Più che una campagna elettorale, quella americana, assomiglia sempre di più a un’operazione di propaganda militare. Gli avversari politici sono diventati nemici dello stato da abbattere e le vittime del virus un macabro conteggio di cittadini uccisi da un’amministrazione terrorista. La rete è diventata il terreno dove i team digitali alzano i toni dello scontro per radicalizzare ancora di più i militanti e per far breccia negli indecisi tagliati fuori dal dibattito politico tradizionale. Può sembrare incredibile ma negli states inizia a serpeggiare la paura di una guerra civile una volta concluse le elezioni. Oltre a essere certificato da alcuni sondaggi, il timore di atti di tipo militare sta nascendo in seguito all’insorgere di alcune vicende oscure che coinvolgono network online americani.

La settimana scorsa l’Fbi ha smascherato su Facebook un complotto per rapire e potenzialmente uccidere il governatore del Michigan. I militanti di questo gruppo– i Wolverine Watchmen - da tempo utilizzavano i social media per reclutare persone e promuovere atti di violenza. I cospiratori volevano uccidere il governatore Gretchen Whitmer in quanto responsabile di imporre regole troppo severe legate alla pandemia da Covid-19. Solo qualche ora prima che fosse di dominio pubblico la notizia dello sventato attentato Donald Trump scriveva così dal proprio account twitter: "Il governatore Whitmer del Michigan ha fatto un lavoro terribile. Ha bloccato il suo stato per tutti, tranne per le attività di suo marito. Il mio dipartimento di giustizia e le forze dell’ordine federali hanno annunciato...".
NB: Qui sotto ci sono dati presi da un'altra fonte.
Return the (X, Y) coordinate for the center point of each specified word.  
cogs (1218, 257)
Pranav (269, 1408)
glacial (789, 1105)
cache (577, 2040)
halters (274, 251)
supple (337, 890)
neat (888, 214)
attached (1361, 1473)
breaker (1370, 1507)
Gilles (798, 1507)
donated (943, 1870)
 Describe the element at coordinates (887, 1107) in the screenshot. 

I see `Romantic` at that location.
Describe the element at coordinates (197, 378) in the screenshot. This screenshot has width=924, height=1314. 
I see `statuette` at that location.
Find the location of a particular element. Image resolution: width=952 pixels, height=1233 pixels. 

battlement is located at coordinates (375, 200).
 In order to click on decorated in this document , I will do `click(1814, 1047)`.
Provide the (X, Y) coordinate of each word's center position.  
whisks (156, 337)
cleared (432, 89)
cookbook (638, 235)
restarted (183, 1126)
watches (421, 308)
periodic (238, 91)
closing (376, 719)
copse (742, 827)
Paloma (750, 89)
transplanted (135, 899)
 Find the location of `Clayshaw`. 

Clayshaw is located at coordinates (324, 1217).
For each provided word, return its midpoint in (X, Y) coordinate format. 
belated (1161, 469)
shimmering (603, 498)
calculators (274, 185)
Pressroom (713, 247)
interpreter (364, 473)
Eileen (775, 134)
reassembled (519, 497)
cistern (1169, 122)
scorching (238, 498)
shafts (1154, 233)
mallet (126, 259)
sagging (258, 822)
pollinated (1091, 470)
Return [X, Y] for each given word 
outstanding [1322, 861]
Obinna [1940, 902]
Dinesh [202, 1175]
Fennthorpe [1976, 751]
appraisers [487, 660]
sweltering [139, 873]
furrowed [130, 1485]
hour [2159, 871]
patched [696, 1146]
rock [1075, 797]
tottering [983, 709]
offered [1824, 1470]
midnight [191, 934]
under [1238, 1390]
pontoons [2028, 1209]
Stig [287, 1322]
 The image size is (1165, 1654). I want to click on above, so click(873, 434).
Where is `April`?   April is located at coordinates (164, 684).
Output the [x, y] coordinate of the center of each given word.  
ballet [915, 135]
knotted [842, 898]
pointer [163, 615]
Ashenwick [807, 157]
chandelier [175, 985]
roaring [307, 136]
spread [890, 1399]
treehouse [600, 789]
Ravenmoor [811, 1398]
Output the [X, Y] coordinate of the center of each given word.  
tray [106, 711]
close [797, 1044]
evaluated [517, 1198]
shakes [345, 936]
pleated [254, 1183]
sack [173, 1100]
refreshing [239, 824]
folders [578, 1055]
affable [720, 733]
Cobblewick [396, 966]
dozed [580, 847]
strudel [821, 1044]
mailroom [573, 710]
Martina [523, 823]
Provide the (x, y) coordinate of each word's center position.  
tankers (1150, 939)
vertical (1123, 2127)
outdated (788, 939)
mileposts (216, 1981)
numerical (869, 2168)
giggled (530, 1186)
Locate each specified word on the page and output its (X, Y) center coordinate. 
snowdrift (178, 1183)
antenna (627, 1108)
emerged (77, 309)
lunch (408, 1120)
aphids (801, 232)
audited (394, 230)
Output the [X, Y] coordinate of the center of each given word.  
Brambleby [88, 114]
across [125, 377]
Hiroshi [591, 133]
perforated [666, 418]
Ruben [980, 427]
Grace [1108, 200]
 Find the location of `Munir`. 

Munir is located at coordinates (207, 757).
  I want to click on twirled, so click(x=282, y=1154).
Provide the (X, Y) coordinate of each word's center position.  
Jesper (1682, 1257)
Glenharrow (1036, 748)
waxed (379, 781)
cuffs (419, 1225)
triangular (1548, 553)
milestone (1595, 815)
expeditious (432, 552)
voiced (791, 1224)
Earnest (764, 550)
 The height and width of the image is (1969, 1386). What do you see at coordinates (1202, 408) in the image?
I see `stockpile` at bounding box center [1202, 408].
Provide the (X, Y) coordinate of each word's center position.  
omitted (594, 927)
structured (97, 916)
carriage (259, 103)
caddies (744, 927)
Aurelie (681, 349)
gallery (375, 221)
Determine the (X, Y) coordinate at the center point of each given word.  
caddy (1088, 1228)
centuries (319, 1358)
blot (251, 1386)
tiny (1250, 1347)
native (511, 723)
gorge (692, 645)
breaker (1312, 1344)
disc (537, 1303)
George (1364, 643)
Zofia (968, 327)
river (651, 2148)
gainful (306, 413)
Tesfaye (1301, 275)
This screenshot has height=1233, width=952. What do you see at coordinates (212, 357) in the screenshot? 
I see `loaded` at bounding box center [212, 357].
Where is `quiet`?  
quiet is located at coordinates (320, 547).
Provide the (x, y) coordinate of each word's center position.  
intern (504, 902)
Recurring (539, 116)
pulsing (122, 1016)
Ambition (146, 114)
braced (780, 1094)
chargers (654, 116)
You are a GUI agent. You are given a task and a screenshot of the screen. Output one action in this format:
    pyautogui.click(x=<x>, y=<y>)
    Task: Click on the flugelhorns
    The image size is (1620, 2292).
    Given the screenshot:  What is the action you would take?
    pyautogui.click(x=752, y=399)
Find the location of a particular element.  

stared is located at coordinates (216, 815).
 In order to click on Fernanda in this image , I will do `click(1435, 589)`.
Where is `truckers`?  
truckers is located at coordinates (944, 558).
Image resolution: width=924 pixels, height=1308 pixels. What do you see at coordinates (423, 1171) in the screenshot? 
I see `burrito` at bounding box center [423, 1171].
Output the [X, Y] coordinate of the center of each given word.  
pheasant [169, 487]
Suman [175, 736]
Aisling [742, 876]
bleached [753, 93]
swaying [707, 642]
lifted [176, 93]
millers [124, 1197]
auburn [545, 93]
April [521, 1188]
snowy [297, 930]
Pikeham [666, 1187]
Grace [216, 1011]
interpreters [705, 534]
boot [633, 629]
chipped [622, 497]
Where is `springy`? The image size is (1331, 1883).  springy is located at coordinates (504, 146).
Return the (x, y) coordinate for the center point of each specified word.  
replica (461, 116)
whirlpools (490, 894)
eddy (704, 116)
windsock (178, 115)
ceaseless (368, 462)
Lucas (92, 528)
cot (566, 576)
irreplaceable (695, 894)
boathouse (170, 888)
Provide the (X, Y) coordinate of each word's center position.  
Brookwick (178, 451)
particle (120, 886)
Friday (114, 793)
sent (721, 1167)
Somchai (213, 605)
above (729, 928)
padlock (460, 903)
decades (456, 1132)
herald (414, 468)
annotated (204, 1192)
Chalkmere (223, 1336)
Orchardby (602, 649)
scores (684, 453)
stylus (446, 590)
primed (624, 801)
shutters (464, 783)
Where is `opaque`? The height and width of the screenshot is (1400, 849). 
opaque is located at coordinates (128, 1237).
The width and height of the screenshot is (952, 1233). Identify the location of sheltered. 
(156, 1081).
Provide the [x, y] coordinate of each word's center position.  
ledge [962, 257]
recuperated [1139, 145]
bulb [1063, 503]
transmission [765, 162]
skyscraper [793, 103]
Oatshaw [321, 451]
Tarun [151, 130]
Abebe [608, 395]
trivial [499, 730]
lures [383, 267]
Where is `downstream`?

Il riferimento a un presunto arresto ricalca la tipica narrazione utilizzata dai QAnon, che spesso parlano di operazioni contro i personaggi corrotti del deep state ordinati dal presidente. È da agosto che Facebook sta provando a limitare la propaganda di gruppi di estrema destra legati al circolo dei QAnon. Secondo un comunicato rilasciato dalla società di Mark Zuckerberg il social avrebbe chiuso "6.500 pagine e gruppi legati a più di 300 movimenti sociali militarizzati". Nonostante questi sforzi, una volta rimosse le pagine facebook, alcuni network, come la "Michigan Liberty Militia", sono riusciti a tornare sulla piattaforma con nuovi nomi. Nello specifico la piattaforma social ha messo nel suo mirino tutti quei gruppi che contengono la parola "milizia" o "minutemen" nei loro indirizzi web.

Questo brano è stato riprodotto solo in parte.